Summer 1954 review – Rattigan double-bill is a moving slice of British social history

Quiet tragedy … Alexandra Dowling (in green) and Nathaniel Parker (right) in Summer 1954 at Theatre Royal Bath.
Quiet tragedy … Alexandra Dowling (in green) and Nathaniel Parker (right) in Summer 1954 at Theatre Royal Bath. Photograph: Manuel Harlan

This handsome double-bill of Terence Rattigan’s one-act plays brings together The Browning Version, often seen as one of his finest, with the lesser revived Table Number Seven. The latter proves the more moving. Immaculately paced by director James Dacre, it features a pretender, Pollock (Nathaniel Parker, quietly tragic), parading as an upper-class army man at a well-heeled Bournemouth hotel until he is exposed for “importuning”.

Set in the midst of Britain’s homosexual witch-hunts of the 1950s, and premiering a year after John Gielgud was arrested for cottaging, Rattigan (himself gay) drafted the major to be propositioning men but later changed it to his sexual harassment of women. This production gathers emotional momentum by returning to his original idea, vividly capturing the loneliness of a gay man in a time when homosexuality was seen as a “public menace”.

It plays out arguments for and against acceptance through characters such as the hotel manager (Lolita Chakrabarti, dignified and steely) after an outraged dowager (Siân Phillips, magnificently domineering) outs him to hotel residents. These include her daughter (Alexandra Dowling, the picture of vulnerable spinsterhood) who has found friendship with him.

The cast doubles up for The Browning Version, which premiered in 1948, though it is a shame we do not see Phillips return. Rattigan, a master of capturing the repressed desires and disappointments of postwar Englishness, draws a pained picture of marital malaise between a stolid schoolmaster (Parker) and his frustrated, unfaithful wife (Chakrabarti), whose relationship might be another coded portrait of repressed homosexuality.

You feel pathos for both parties, but there are too many soft edges, the savagery of certain lines not hitting home, with Chakrabarti playing her part in too flat a register this time. The production is melancholic but never swoops into the realm of the tragic, though it certainly reeks of sad marital futility.

Mike Britton’s swirling set of sitting rooms, with its many windows and doors, underlines these characters’ sense of exposure. There is nowhere to hide, as the rooms revolve, and Britton cleverly mixes realism with expressionist elements.

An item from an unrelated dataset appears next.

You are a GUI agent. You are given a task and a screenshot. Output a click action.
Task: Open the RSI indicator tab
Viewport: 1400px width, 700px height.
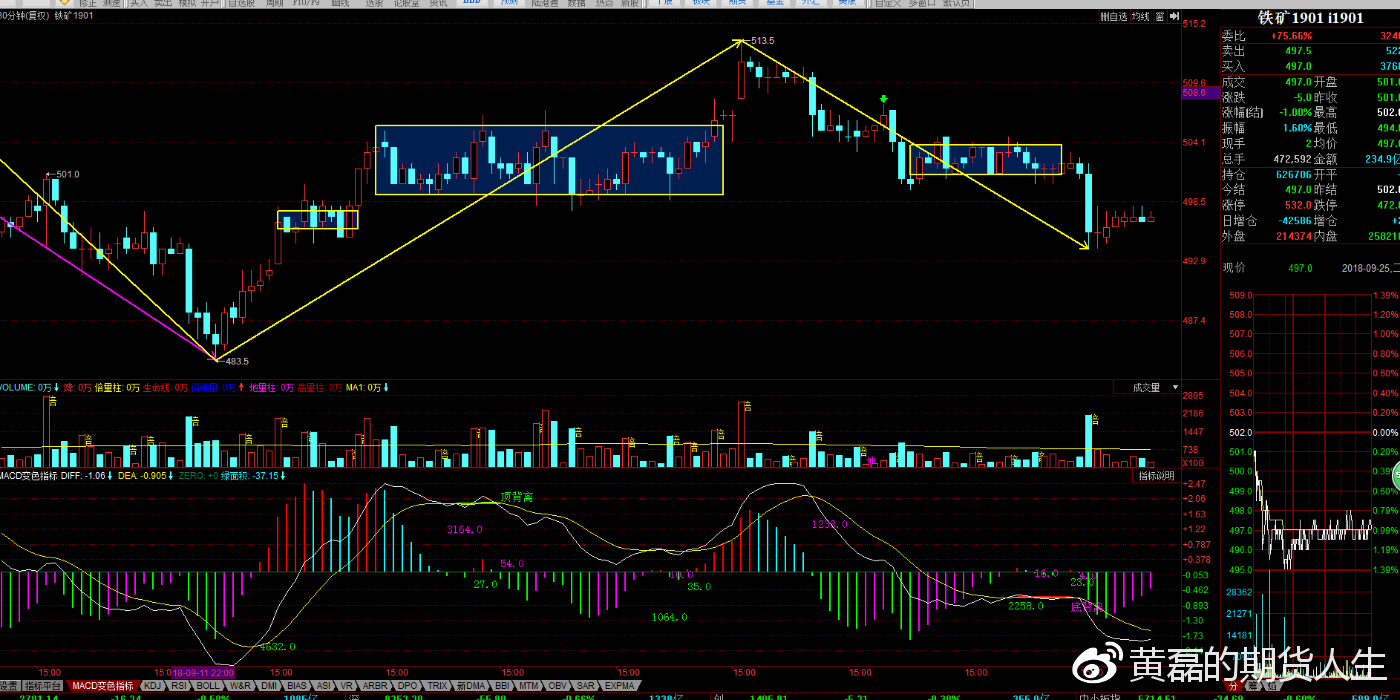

A few years after these plays were written, John Osborne’s ground-breaking Look Back in Anger (currently revived at the Almeida in London) was seen by many, including Rattigan, to banish the drawing-room drama from the stage, and replace it with a new brand of social realism. Going back to these plays now is a fascinating exercise, not only for their dramatic value but in presenting a piece of English social history.